As of the 17 of December 2019, less than one week after the poll was initiated, 121 residents had answered to state that they could see themselves using the scheme, whereas 33 residents didn’t see the need for the scheme. Other than the provision of the trailers and delivery, the City of Aarhus did not have any costs related to this campaign. The scheme was established by the end of February, and there has been little time to follow up on the use. Over the next year, the City of Aarhus will monitor the use of the four bike trailers, using data on loans provided by the community council.


The bike trailers were in general well perceived, and because all of them were GPS equipped, their use could be monitored. They were used for both short and long-distance trips, and in 2016, these 20 trailers were used for around 2,900 kilometres. In the 2017 season with a higher number of trailers, and more visibility the use of the bike trailers exploded, and the trailers were used for a total of 120,000 kilometres over the season.

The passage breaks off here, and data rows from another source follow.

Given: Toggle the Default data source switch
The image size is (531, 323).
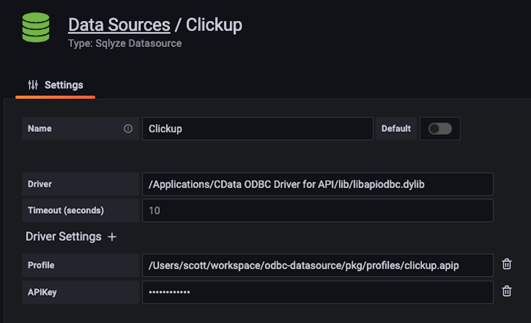Looking at the screenshot, I should [440, 129].
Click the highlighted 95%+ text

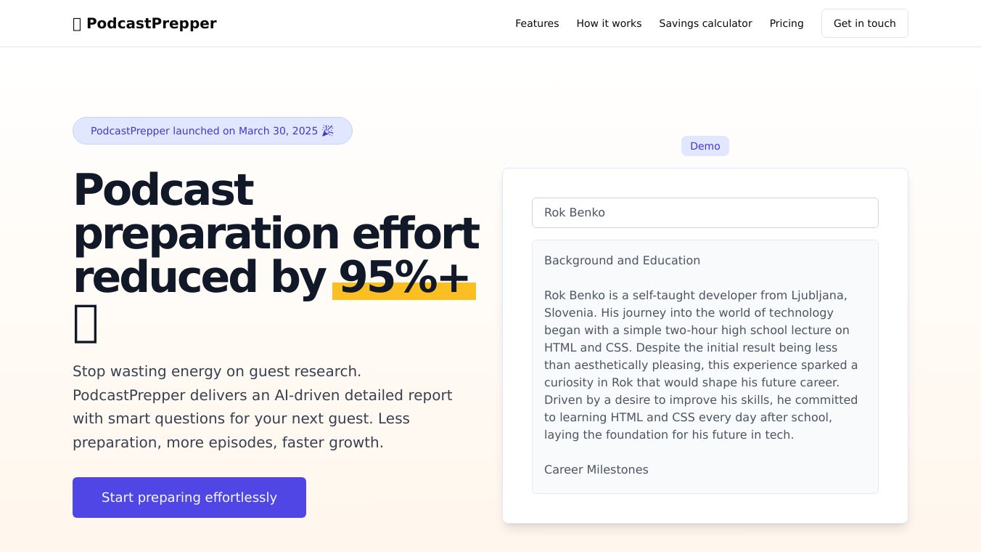(x=404, y=277)
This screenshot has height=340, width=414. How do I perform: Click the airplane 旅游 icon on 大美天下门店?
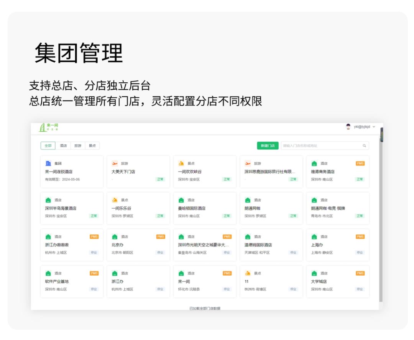[x=114, y=163]
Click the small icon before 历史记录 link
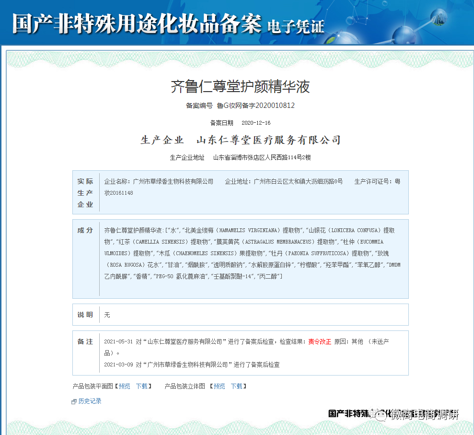474x435 pixels. coord(75,401)
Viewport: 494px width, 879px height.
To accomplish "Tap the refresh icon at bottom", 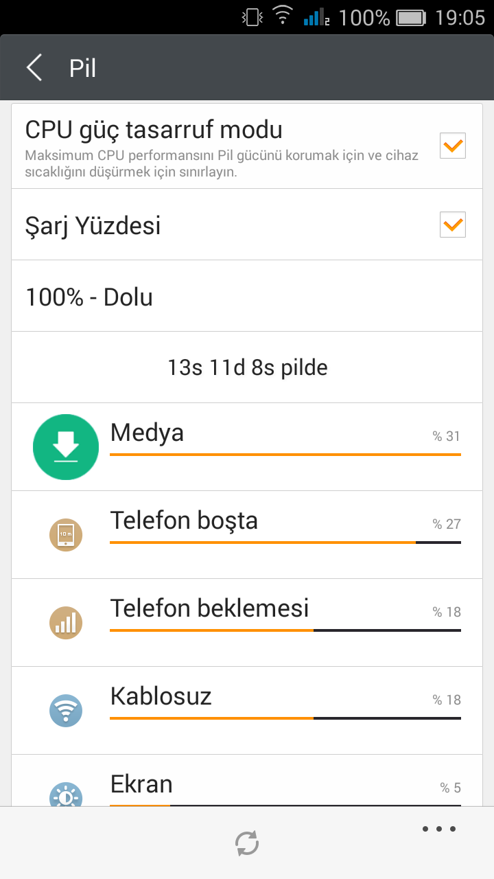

Challenges, opportunities and transferability 

This project serves as a pilot project for other areas. As the City is currently in possession of seven unused bike trailers it will be interesting to see if they can be used for something similar in other places or on a bigger scale in the pilot area. There has been no media coverage of this, as it is considered a very localised measure. When the country is re-opening after the Covid-19 lock-down, the idea is to get in touch with media, also in regard to the mobility points of the area. So far, it has been more important that the residents themselves are aware of the new mobility options in the area. The measures demonstrated the following to the City of Aarhus, which may be able to help others learn from their experience:

  • The City does not need to oversee all mobility measures, but can support new mobility services in various ways, i.e. by lending out unused materials to community groups and allow private companies to provide mobility services in public space, i.e. e-scooters and city bikes.
  • Identify gatekeepers and enthusiasts in the area. Listen to their ideas, demands, and worries. If you cannot meet their demands by your own means, support them as well as you can in reaching the demands.
  • If you want people to use the services and structures that you want to implement, do not implement something unwanted or something that there is no obvious demand for. Be in touch with local community groups to understand their dreams and support them in getting there rather than providing the exact structures they are asking for.
In Depth 

This case study was created as a part of the cities.multimodal project and based on a report by gufataarhus [dot] dk (Gustav Friis) Project Manager City of Aarhus – Section of Mobility.